Recent enforcement activities of the Department of Health and Human Services’ Office for Civil Rights (OCR) have shown an increase in fines and penalties assessed against smaller providers for failing to comply with the privacy, security, and breach notification requirements of the Health Insurance Portability and Accountability Act (HIPAA). Historically, OCR has focused on larger providers, such as hospitals and health systems, and breaches involving more than 500 individuals; however, OCR is now aggressively enforcing HIPAA compliance of smaller providers, including sole practitioners, and investigating smaller breaches affecting fewer than 500 individuals. As a result, 2016 is expected to be a critical year for HIPAA enforcement and a record year for fines and penalties for noncompliance.
Explore this issue:May 2016
Reason for the Change
In fall 2015, the Office of Inspector General (OIG) issued a report regarding OCR’s HIPAA enforcement practices. The report found that OCR actively investigated all large breaches (affecting more than 500 individuals), but failed to document investigations of small breaches (affecting fewer than 500 individuals), suggesting that small breaches are often overlooked. This variance is largely due to limited federal resources and the fact that OCR simply does not have the time or manpower to investigate small breaches.
The OIG’s report also suggests that certain covered entities routinely violate HIPAA regulations and exhibit compliance issues that warrant increased fines and penalties. In response, OCR is increasing its enforcement activities by reviewing covered entities with previous breaches to reassess compliance and markedly increasing the fines assessed against repeat offenders. In addition, on March 21, 2016, OCR announced that phase 2 of its HIPAA audit program had begun, which is undoubtedly an effort to overcome any scrutiny cast on OCR by the OIG’s report.
Phase 2 HIPAA Audits
Although the second round of HIPAA audits has been expected for some time, OCR is now actively selecting covered entities and business associates for Phase 2 HIPAA audits. The goal of the audit program is to assess compliance with the HIPAA Privacy, Security, and Breach Notification Rules. OCR intends to use the data it obtains during the audit process to examine compliance mechanisms, determine best practices, and discover program risks and vulnerabilities.

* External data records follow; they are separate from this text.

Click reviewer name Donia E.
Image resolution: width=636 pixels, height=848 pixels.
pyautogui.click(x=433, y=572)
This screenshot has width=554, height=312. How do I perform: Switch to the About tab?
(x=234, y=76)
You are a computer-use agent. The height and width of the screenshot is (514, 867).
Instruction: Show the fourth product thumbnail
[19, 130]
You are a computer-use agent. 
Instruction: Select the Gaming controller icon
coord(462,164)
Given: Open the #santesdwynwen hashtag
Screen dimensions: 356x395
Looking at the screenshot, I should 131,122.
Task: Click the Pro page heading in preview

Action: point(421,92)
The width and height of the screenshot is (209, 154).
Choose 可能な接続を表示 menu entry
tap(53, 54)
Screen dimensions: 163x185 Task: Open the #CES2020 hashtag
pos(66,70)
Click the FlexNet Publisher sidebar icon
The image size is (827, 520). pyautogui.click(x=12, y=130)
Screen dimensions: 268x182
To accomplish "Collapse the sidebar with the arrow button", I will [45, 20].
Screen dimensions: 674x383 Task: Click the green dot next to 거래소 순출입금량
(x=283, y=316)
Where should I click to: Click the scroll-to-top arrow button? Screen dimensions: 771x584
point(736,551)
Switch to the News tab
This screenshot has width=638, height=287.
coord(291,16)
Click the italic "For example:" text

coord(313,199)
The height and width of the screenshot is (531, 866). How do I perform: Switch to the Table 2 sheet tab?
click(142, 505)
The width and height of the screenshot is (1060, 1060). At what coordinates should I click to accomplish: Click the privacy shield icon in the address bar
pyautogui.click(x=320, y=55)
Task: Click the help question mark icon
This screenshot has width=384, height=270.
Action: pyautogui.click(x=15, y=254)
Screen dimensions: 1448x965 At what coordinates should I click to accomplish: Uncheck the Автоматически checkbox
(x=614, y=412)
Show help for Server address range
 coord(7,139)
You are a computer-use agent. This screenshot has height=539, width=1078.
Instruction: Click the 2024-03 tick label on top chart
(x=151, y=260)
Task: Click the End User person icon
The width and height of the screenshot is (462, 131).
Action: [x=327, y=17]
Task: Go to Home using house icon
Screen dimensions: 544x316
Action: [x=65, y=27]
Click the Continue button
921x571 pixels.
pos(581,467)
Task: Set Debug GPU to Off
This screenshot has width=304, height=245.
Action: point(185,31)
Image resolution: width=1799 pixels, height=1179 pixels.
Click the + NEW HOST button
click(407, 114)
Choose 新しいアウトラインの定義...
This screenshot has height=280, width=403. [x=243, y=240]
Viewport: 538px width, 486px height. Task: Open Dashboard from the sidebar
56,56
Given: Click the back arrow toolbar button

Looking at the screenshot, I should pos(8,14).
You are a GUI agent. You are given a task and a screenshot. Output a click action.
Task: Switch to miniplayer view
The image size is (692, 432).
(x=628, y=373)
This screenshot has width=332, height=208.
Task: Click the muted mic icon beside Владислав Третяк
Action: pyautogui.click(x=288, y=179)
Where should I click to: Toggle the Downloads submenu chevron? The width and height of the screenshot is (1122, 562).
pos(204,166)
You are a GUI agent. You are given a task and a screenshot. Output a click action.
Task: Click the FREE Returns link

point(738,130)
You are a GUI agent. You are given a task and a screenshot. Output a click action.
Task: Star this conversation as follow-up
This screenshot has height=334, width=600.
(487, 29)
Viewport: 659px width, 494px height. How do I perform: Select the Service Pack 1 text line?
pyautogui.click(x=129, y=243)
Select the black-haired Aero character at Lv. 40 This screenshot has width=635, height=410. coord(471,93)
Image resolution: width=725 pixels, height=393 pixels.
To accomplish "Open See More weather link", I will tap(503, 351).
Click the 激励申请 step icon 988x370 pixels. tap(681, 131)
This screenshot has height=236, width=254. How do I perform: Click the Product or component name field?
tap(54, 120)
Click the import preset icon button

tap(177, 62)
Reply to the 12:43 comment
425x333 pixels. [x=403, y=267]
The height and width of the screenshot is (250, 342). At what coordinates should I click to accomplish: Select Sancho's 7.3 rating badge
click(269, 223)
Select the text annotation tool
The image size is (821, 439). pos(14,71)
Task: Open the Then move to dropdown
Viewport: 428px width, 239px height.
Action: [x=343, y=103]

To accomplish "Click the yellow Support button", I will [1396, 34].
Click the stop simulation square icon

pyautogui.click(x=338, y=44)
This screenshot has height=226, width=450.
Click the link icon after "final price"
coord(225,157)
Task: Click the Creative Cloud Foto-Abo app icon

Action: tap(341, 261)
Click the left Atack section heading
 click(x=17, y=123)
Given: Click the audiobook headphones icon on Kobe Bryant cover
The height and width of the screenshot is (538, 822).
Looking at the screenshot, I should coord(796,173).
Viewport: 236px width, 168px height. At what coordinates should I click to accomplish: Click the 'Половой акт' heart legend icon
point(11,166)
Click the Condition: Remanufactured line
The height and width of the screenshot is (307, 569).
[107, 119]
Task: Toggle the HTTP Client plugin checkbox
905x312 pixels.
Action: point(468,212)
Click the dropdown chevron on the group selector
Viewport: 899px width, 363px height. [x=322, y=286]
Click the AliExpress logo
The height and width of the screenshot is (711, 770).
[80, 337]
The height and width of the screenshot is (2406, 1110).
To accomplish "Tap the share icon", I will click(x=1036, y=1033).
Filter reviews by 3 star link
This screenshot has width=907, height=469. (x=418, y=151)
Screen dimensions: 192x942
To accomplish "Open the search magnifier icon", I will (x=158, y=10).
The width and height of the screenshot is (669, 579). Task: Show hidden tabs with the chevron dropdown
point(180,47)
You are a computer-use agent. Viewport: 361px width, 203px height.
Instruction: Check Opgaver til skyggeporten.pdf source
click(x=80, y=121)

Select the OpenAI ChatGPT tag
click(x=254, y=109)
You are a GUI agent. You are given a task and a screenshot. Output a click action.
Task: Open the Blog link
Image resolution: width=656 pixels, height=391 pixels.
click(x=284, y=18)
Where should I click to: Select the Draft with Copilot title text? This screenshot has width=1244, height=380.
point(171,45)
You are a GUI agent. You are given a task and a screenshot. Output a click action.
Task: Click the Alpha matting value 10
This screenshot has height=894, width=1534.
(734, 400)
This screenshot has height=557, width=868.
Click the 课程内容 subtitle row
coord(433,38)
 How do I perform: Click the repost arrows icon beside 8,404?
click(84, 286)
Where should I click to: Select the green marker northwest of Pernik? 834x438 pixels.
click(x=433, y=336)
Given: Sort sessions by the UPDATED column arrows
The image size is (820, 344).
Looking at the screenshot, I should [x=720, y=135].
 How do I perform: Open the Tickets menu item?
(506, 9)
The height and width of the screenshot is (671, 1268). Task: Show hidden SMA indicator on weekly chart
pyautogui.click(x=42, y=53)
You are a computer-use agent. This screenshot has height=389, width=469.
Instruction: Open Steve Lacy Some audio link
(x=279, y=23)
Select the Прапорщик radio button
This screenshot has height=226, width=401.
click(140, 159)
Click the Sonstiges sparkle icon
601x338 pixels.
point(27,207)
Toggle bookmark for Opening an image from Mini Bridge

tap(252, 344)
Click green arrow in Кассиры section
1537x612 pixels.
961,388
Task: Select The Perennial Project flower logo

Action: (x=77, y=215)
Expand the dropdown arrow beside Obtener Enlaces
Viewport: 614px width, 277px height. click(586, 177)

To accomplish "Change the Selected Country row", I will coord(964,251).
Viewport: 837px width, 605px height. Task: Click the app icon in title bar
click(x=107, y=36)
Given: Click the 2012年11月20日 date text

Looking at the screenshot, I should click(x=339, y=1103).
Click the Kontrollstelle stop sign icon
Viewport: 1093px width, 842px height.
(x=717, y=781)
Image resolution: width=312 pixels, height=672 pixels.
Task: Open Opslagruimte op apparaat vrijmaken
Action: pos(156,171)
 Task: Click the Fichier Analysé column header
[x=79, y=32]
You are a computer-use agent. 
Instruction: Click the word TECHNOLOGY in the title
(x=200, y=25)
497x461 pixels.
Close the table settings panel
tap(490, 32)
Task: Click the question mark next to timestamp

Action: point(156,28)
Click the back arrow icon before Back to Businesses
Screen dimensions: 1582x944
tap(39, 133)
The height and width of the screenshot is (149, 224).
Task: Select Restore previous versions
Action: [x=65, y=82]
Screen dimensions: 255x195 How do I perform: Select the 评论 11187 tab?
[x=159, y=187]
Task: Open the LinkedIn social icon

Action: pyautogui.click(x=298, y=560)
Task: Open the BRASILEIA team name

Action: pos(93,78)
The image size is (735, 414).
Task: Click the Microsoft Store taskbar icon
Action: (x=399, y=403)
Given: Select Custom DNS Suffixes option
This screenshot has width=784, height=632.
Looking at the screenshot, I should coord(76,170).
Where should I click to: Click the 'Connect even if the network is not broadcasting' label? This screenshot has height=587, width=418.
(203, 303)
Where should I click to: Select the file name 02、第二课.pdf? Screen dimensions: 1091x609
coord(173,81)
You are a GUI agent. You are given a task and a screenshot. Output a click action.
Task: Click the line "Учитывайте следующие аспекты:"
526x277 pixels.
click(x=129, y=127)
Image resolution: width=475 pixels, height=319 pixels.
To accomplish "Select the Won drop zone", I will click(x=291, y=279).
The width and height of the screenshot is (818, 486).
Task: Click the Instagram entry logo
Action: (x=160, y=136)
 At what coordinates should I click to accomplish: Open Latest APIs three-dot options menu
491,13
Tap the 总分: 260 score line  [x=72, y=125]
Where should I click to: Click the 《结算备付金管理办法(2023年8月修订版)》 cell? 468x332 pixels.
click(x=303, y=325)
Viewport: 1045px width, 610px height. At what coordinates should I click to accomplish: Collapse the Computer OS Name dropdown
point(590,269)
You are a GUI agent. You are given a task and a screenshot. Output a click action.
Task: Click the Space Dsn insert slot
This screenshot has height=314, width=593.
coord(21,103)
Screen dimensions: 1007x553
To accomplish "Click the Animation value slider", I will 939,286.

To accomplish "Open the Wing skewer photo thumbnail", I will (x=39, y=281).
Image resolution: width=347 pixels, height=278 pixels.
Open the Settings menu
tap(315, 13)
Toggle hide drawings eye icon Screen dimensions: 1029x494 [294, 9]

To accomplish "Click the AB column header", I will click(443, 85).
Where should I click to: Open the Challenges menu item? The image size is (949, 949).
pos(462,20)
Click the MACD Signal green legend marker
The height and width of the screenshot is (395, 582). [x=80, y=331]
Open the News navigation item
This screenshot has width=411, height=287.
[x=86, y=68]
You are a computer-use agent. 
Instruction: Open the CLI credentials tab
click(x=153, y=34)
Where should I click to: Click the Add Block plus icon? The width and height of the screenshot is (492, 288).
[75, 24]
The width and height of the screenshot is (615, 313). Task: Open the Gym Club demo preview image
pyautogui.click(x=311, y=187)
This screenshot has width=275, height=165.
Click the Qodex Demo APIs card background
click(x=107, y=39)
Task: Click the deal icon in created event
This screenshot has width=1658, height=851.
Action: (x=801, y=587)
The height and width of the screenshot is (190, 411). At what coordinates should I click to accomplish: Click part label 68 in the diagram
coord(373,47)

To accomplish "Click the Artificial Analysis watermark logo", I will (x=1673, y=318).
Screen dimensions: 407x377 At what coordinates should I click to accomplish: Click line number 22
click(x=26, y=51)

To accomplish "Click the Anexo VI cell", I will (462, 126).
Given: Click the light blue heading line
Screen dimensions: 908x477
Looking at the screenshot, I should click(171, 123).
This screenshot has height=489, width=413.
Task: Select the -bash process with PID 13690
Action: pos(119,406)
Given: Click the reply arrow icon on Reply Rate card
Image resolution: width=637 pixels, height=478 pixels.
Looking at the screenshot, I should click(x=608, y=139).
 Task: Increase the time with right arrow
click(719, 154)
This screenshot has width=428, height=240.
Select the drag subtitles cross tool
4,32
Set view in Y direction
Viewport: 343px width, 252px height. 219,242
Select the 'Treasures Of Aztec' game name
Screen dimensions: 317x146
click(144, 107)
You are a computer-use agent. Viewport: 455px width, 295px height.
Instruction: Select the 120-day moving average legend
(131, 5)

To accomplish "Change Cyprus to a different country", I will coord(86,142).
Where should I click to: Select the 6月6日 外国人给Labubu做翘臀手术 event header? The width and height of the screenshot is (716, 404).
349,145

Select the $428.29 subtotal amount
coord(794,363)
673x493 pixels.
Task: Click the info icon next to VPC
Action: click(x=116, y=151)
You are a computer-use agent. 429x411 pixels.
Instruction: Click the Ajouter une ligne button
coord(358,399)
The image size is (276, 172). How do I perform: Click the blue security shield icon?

Phase 1 took place in 2011 and 2012, and focused on the compliance of covered entities. Phase 2 will differ from phase 1 in that the audits will be expanded to include business associates. This phase will consist of three series of desk and onsite audits. The first series of audits will be desk audits of covered entities, and the second series will be desk audits of business associates. Desk audits are conducted off site and will examine specific compliance requirements of the Privacy, Security, and Breach Notification Rules by reviewing policies, procedures, and compliance plans of each entity selected for the audit. OCR expects the first and second series of desk audits to be completed by the end of 2016. The third series of audits will be on site and focus on a broader scope of HIPAA requirements than the desk audits. Selection for the first or second round of desk audits does not preclude selection for the onsite audits conducted during the third round, so some entities may be subject to both.
Any covered entity or business associate can be audited, regardless of size or type of provider. Audit selection criteria include the size and type of the entity, affiliation with other healthcare organizations, whether the entity is public or private, and geographic factors. The only entities exempt from an audit are those with an open complaint investigation or those currently subjects of compliance review.
Advance Preparation Is Critical
Fines and penalties assessed by the OCR due to noncompliance with HIPAA requirements can put a small provider out of practice. For this reason, it is imperative that you evaluate your HIPAA compliance now and not wait until you are selected for an audit or are—even worse—a party to a breach.